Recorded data
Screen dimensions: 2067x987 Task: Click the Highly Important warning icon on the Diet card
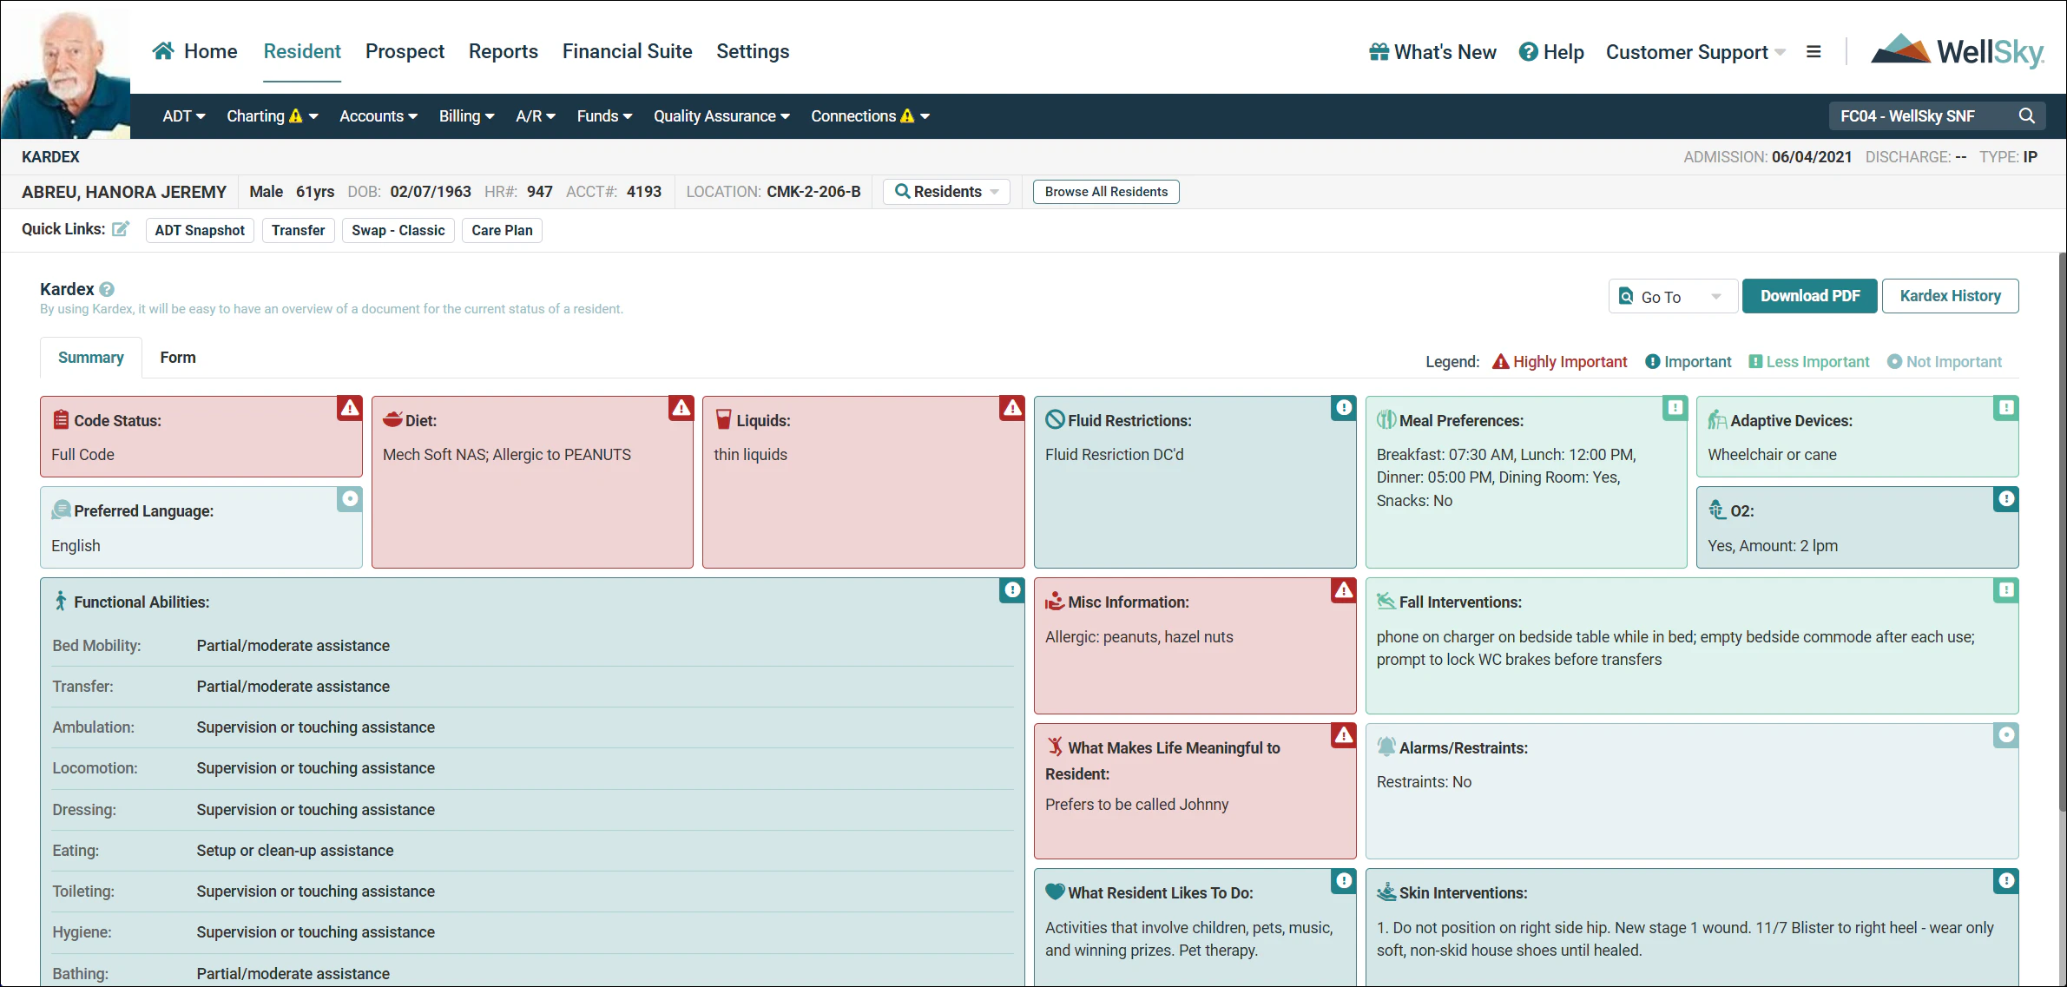pos(681,408)
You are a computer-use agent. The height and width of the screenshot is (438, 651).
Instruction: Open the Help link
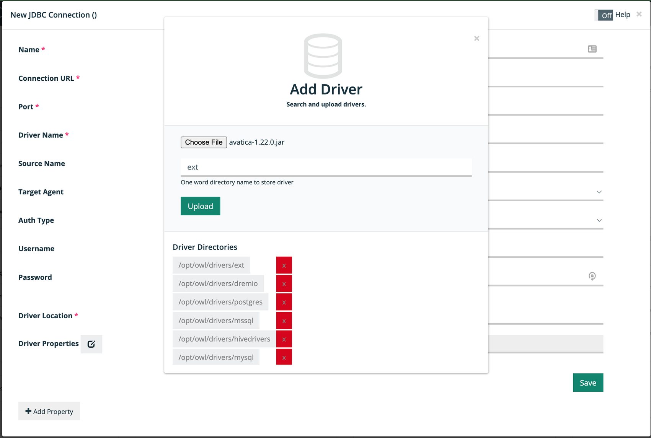pos(622,15)
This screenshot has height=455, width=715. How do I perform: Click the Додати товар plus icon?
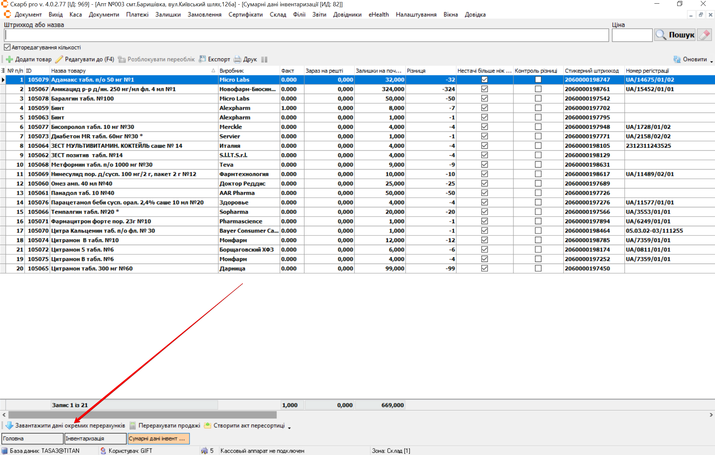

→ TRY IT
Exclude every picture, then reproduce the remaining data character for character.

→ SOLUTION FOR THIS EXERCISE
Screen dimensions: 2067x987 Task: Click the Highly Important warning icon on the Diet card
pos(681,408)
You are a computer-use agent. The height and width of the screenshot is (438, 651).
Instruction: Open the Help link
pos(622,15)
This screenshot has height=455, width=715. How do I perform: Click the Додати товар plus icon?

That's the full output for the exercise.